Con las cartas que Liova empezó a remitirle desde Berlín, el viejo luchador logró hacerse una idea más precisa del desastre que se acercaba, inexorable, a la puerta de los comunistas alemanes. Una y otra vez se había preguntado cómo Moscú mostraba tamaña torpeza política. No se requería ser un genio para advertir lo que significaba el auge de un nazismo que, sin detentar el poder, ya había comenzado su ofensiva de violencia, encargada a unas fuerzas de asalto que en apenas dos meses habían crecido de cien mil a cuatrocientos mil miembros. Los hechos delataban que no podía tratarse de ceguera política: la estrategia suicida de los comunistas alemanes debía de tener alguna otra razón, más allá de las directivas explícitas dictadas por los amos de Moscú, pensó y escribió.

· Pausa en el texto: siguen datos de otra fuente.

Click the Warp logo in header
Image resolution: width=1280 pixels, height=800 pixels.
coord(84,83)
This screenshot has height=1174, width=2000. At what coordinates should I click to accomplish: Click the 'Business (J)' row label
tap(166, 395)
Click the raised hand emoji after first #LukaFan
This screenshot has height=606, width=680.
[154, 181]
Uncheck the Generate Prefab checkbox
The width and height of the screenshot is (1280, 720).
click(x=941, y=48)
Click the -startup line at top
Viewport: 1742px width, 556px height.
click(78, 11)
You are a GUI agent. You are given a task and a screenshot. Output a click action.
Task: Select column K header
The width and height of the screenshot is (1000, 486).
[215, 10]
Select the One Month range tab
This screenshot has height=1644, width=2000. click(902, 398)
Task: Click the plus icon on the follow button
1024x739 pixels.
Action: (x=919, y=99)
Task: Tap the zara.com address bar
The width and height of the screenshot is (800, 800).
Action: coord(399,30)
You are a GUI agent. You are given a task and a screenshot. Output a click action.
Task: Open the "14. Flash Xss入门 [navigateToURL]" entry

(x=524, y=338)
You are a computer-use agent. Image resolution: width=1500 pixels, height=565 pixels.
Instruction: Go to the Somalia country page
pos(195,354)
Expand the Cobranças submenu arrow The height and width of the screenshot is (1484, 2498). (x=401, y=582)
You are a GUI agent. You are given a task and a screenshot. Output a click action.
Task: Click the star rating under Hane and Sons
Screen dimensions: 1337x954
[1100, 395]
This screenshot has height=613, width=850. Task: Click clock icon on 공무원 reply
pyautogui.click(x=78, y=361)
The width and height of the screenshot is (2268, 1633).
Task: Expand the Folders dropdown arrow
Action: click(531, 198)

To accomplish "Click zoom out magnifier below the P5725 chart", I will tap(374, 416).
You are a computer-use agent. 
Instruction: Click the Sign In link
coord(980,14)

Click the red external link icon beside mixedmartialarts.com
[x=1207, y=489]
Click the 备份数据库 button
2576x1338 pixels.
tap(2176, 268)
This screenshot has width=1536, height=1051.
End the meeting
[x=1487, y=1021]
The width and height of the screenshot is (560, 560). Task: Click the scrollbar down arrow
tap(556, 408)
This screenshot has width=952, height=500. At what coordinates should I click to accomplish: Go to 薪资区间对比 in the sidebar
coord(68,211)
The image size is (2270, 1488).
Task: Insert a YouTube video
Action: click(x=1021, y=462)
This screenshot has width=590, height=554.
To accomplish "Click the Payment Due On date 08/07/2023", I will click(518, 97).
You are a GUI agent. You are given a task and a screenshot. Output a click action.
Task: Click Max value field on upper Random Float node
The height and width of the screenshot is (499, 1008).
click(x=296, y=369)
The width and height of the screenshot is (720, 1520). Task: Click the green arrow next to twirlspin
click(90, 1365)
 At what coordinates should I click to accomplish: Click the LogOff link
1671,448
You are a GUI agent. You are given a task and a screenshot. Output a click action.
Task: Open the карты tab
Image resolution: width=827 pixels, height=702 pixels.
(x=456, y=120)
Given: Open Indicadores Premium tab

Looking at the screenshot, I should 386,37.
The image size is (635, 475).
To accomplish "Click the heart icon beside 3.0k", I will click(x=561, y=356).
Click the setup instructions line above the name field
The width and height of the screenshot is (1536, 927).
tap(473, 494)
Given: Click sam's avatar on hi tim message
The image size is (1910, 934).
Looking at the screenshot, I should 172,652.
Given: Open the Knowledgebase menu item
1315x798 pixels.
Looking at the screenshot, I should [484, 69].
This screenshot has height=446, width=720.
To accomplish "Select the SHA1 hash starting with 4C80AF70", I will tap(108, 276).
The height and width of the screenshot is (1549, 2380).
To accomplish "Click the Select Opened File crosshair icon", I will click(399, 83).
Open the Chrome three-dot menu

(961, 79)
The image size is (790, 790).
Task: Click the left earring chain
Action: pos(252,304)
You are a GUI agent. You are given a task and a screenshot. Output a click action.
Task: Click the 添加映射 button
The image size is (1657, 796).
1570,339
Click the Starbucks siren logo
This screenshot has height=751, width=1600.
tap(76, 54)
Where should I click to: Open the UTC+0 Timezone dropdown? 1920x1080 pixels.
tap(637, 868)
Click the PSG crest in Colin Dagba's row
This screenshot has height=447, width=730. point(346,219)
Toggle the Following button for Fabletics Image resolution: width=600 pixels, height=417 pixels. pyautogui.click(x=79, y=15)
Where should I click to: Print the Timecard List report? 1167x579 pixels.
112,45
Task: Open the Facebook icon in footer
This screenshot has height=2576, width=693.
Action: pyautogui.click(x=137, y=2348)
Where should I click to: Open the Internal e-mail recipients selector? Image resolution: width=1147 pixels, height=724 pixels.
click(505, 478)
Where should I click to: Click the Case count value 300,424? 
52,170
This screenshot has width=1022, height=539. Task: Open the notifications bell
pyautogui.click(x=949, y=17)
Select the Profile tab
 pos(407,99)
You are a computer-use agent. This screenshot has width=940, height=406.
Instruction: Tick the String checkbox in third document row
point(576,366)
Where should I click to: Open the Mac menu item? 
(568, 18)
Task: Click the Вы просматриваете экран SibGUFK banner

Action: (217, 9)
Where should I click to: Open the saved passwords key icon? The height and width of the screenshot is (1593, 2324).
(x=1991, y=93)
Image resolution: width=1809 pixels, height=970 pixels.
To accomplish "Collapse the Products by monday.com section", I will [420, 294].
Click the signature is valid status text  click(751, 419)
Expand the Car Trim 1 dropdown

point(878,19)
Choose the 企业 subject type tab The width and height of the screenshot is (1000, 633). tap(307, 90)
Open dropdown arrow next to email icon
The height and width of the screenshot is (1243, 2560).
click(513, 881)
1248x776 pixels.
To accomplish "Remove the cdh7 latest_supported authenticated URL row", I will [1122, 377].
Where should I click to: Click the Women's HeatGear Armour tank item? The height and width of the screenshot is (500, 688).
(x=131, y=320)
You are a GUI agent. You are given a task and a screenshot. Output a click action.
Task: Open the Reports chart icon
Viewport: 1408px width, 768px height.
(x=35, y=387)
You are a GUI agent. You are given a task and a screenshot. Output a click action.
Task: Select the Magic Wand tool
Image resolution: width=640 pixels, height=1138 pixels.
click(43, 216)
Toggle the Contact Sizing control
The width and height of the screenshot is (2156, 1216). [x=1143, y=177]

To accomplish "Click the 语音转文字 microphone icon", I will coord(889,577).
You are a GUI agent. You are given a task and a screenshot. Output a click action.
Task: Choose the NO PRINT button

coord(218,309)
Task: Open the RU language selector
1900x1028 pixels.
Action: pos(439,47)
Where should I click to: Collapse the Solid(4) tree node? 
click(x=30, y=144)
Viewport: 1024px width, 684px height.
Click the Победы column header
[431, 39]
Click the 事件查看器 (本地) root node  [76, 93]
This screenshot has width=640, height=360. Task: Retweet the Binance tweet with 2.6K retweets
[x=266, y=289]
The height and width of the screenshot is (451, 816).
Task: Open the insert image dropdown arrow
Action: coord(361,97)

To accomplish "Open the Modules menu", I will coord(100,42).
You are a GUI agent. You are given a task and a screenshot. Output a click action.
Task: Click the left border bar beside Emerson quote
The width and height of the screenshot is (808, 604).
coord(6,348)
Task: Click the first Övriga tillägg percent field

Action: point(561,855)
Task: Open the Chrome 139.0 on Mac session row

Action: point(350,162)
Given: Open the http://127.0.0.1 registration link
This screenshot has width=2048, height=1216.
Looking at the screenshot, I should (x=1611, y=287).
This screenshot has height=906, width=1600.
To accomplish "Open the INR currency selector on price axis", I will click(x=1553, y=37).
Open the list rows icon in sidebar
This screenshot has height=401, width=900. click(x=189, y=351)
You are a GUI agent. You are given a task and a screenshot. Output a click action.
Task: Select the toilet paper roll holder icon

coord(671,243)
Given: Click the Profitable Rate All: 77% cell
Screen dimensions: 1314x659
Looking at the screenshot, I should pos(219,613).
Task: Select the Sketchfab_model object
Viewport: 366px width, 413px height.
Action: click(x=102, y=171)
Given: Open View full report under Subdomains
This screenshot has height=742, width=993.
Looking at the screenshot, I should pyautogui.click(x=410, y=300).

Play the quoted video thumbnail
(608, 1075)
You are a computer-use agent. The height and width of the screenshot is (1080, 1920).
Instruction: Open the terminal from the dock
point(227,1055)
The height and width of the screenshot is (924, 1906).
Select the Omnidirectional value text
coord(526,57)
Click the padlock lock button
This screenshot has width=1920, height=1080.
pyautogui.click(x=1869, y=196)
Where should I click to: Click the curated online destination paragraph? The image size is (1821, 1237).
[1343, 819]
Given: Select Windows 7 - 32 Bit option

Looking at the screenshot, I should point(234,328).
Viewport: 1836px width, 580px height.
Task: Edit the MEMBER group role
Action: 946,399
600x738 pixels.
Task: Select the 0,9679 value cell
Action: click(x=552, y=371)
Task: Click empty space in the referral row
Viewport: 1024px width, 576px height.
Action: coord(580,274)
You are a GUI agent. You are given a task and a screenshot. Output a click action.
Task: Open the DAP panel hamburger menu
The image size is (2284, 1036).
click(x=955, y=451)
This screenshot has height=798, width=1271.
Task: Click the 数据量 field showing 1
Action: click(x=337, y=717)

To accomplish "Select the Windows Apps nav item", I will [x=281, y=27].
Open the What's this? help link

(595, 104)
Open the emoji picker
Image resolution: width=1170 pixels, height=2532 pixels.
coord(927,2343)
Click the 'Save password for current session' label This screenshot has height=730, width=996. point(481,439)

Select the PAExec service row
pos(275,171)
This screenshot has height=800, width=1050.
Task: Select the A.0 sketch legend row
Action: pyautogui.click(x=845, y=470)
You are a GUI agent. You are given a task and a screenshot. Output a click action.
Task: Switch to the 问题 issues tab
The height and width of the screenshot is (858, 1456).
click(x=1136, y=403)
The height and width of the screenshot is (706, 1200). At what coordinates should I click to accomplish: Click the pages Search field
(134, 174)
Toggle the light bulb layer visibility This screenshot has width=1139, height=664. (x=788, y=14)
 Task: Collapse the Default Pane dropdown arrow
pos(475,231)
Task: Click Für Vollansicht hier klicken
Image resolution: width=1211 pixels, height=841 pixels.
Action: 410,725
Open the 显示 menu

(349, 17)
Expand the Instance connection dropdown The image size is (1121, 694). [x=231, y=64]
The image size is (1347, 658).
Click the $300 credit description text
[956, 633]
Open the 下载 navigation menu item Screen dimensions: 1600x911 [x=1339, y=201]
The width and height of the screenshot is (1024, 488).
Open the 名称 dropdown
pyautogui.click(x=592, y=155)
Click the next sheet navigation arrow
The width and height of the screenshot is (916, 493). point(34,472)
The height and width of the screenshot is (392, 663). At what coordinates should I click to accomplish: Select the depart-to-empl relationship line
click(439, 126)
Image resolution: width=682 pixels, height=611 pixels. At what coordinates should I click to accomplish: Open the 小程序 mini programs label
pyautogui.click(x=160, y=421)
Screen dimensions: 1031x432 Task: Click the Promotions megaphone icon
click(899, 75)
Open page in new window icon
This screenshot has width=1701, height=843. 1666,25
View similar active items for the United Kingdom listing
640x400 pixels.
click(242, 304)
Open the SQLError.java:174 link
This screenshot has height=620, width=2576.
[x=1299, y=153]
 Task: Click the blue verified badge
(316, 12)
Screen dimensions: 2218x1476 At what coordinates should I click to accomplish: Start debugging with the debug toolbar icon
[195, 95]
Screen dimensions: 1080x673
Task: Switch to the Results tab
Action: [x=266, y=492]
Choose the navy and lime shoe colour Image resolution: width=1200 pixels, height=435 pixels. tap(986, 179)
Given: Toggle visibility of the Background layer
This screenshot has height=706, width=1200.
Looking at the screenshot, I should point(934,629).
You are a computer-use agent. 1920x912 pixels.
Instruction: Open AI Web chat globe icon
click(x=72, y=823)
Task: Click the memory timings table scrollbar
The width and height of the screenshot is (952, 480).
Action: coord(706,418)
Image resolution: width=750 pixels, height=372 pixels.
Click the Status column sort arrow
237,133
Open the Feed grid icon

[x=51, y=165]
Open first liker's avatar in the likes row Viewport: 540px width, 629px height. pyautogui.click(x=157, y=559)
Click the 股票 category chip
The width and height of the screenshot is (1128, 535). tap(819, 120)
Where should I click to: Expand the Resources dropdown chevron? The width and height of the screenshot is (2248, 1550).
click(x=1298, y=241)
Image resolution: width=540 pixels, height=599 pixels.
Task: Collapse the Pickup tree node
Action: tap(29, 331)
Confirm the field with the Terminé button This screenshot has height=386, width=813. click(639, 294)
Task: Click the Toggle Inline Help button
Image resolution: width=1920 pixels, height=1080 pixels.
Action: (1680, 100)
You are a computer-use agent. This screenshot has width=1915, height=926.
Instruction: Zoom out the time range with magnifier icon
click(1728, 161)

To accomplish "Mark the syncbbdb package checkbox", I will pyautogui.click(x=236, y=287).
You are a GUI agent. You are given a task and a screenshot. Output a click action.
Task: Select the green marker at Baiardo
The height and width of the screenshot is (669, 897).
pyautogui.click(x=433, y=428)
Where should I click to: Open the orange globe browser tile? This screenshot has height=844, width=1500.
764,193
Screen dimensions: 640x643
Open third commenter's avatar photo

Unas palabras pronunciadas en el corazón de la Unión Soviética vinieron a abrirle un resquicio para llegar a una respuesta que lo alarmaría. En un Moscú hambreado, donde resultaban un lujo los zapatos y el pan, en el que cada noche eran detenidos sin órdenes fiscales decenas de hombres y mujeres para ser enviados a loslagers siberianos, Stalin proclamó que el país había llegado al socialismo. ¿Al socialismo? Solo entonces Liev Davídovich había logrado ver un punto en la oscuridad: allí tenía que estar el origen de la sospechosa desidia, el absurdo triunfalismo que ataba las manos de los comunistas alemanes impidiéndoles cualquier alianza con las fuerzas de izquierda y centro en el país. Se había horrorizado cuando comprendió que la razón verdadera detrás de todas aquellas asombrosas actitudes era que a Stalin, para alcanzar la concentración del poder, ya no le bastaban los fantasmas de las posibles agresiones del imperialismo francés o el militarismo japonés, sino que requería de un enemigo como Hitler para cimentar, con la amenaza del nazismo, su propio ascenso. Aunque Liev Davídovich siempre se había opuesto a la posibilidad de fundar otro partido, por respeto a las ideas de Lenin y por el temor concreto a lo que una escisión pudiera provocar, la evidencia de una traición como la que estaba ejecutando Stalin, cuyas consecuencias serían desoladoras para Alemania y peligrosas para la propia Unión Soviética, había comenzado a revolver la duda en su cabeza.